STATED TASK 1
Reproduce the lines of the listing verbatim, starting at the line that contains "The image size is (1078, 1120)." and ending with the last line of the listing.

EXTRACT PROVIDED
Below is example code showing the problem, where we have a single point that is very close to the next point, and utterly dominates the choice of autosmoothing parameter. It also shows that the "correct" smoothing parameter, chosen on the basis of uniformly spaced points, correctly smooths the data (i.e. some closely spaced points in the dataset doesn't interfere with smoothing, only with the choice of autosmoothing parameter).

Clearly, the smoothing parameter needs to scale effectively with np.ptp(x)^3 in some sense, as this is what the autosmoothing parameter does, and this yields the same level of smoothing as we change x scale. However, the autosmoothing parameter should not be dominated by the closest points - if we want to somehow set smoothing on the basis of the x-data and the weights, and therefore on the basis of clumpiness, then a more useful metric might be something proportional to some power of the average spacing between points.

So, question: do we want to invent an entirely new autosmoothing algorithm? Following the previous logic, the user would specify some kind of "normalizedsmoothing" bool, and then the relative smoothness they request would be independent of span of x-values, and hopefully in some sense independent of the weights and of the clumping of the data. This is what the current autosmoothing choice attempts to do, but it fails for clumpy data.

import numpy as np
import matplotlib.pyplot as plt

from csaps import csaps,CubicSmoothingSpline

import numpy_indexed as npi

np.random.seed(1234)

x = np.linspace(-5., 5., 25)

# Replace the x-value of the middle datapoint with almost that of the next datapoint
# These are at the peak of a curve, so the y-values should be very similar (within noise)
x_close = x.copy()
x_close[x.size//2] = x[1+x.size//2]-(x[1+x.size//2]-x[x.size//2])/10000

x = np.linspace(-5., 5., 25)
y = np.exp(-(x/2.5)**2) + (np.random.rand(25) - 0.2) * 0.3

# higher resolution spacing to show what happens
xs = np.linspace(x[0], x[-1], 150)

# normal autosmoothing on uniformly space data - provides the y data and the smoothing factor used
ys,sm = csaps(x, y, xs)

# normal autosmoothing on the nonuniformly spaced data - provides the y data and the smoothing factor used
ys_close,sm_close = csaps(x_close, y, xs)

# defined smoothing on the nonuniformly spaced data, using the smoothing parameter from the uniform spacing
ys_close_corrected = csaps(x_close, y, xs, smooth=sm)

print("Uniform smoothing parameter:",sm,"\nNonuniform smoothing parameter:",sm_close)

plt.plot(x, y, 'o', xs, ys, '-', xs, ys_close, '-', xs, ys_close_corrected, '-')
plt.show()

espdev commented 3 years ago

Good investigation!

In real cases the data such as x_close can be pre-processed, and closed values can be filtered. Also in some cases multivariate smoothing can be used. But anyway it would be nice to have a robust auto-smoothing algorithm in the package! Moreover the package may contain several algorithms which fit different data best (although it would be great to have something that minimally depend on X values and independent of X values scale).

EXERCISE DATA
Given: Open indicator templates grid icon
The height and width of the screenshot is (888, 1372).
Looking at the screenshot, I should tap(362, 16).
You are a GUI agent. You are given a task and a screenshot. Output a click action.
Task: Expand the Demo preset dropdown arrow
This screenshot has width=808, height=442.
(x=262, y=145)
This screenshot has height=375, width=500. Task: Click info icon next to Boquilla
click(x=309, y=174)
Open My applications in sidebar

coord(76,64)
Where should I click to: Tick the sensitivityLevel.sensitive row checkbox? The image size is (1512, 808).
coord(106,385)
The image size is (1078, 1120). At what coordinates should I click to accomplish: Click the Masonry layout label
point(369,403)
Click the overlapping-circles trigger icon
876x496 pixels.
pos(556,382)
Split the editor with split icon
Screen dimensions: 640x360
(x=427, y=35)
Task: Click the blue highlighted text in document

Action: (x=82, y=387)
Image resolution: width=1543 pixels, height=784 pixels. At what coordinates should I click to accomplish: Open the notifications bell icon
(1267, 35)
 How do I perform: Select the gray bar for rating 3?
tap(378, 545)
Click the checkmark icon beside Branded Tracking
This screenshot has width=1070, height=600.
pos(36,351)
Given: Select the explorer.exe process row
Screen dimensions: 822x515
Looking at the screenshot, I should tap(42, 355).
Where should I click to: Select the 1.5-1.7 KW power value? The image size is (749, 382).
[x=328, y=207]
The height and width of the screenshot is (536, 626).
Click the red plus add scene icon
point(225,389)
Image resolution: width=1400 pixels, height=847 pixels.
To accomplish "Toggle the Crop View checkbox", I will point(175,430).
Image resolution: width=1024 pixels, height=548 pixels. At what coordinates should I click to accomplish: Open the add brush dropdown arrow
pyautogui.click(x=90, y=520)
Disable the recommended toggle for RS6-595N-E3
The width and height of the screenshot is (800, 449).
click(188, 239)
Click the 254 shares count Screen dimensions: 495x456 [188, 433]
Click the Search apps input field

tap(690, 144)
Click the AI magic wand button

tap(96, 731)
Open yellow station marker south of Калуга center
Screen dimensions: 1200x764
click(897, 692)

STATED TASK 2
Answer these questions about the spline smoothing discussion:
(a) What value is passed to np.random.seed in the example code?
(b) How many points does the code generate for xs?
(c) According to the comment, what can be done with data such as x_close in real cases?

EXPECTED OUTPUT 1
The image size is (1078, 1120). At what coordinates should I click to accomplish: Click the Masonry layout label
point(369,403)
Click the overlapping-circles trigger icon
876x496 pixels.
pos(556,382)
Split the editor with split icon
Screen dimensions: 640x360
(x=427, y=35)
Task: Click the blue highlighted text in document

Action: (x=82, y=387)
Image resolution: width=1543 pixels, height=784 pixels. At what coordinates should I click to accomplish: Open the notifications bell icon
(1267, 35)
 How do I perform: Select the gray bar for rating 3?
tap(378, 545)
Click the checkmark icon beside Branded Tracking
This screenshot has width=1070, height=600.
pos(36,351)
Given: Select the explorer.exe process row
Screen dimensions: 822x515
Looking at the screenshot, I should tap(42, 355).
Where should I click to: Select the 1.5-1.7 KW power value? The image size is (749, 382).
[x=328, y=207]
The height and width of the screenshot is (536, 626).
Click the red plus add scene icon
point(225,389)
Image resolution: width=1400 pixels, height=847 pixels.
To accomplish "Toggle the Crop View checkbox", I will point(175,430).
Image resolution: width=1024 pixels, height=548 pixels. At what coordinates should I click to accomplish: Open the add brush dropdown arrow
pyautogui.click(x=90, y=520)
Disable the recommended toggle for RS6-595N-E3
The width and height of the screenshot is (800, 449).
click(188, 239)
Click the 254 shares count Screen dimensions: 495x456 [188, 433]
Click the Search apps input field

tap(690, 144)
Click the AI magic wand button

tap(96, 731)
Open yellow station marker south of Калуга center
Screen dimensions: 1200x764
click(897, 692)

EXPECTED OUTPUT 2
(a) 1234
(b) 150
(c) It can be pre-processed, and closed values can be filtered.